Popov R&D logo
POPOV R&D tech blog
8 min read java / observability by Andrii Popov

Observability vs profiling: where observability ends and profiling starts

"Here we explore current trends about observability and profiling in Java ecosystem"


Where does observability end and profiling begin in a Java project?

In this post, I tried to put everything into a single visualization - logs, metrics, traces, & profiling - to show the full picture, with key insights, trends & best practices.

Observability [macro view] Based on 3 pillars such as:

• Logs: discrete event records, errors, etc. • Metrics: quantified system health: latency, memory, CPU load • Traces: distributed call chains across services, latency per span (method)

Profiling [micro view] Focuses on internal JVM behavior:

• Flamegraphs: which method is eating your CPU? • Allocation & heap: who’s allocating the most objects? • Thread dumps: why is this thread always blocked?

But, let’s dive deeper into JVM, to understand the origins of these metrics and insights.

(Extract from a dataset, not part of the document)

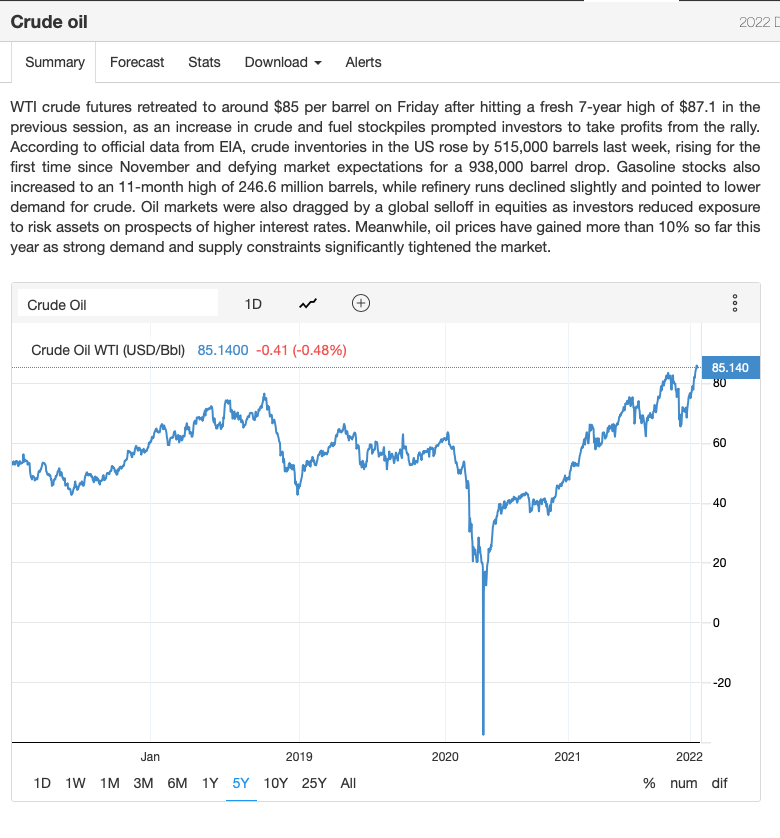The height and width of the screenshot is (838, 780).
Task: Click the 85.140 current price label
Action: 731,368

𝗠𝗲𝘁𝗿𝗶𝗰𝘀 in JVM are backed by MXBeans - Java objects that expose live counters maintained by JVM subsystems like GC, threads, etc. Metrics SDKs like Micrometer (Spring, Quarkus) pull data from these MXBeans on demand, either when a backend like Prometheus scrapes them or when the app pushes metrics to systems like CloudWatch. These SDKs also let devs define counters, gauges, timers, and histograms for app-specific metrics.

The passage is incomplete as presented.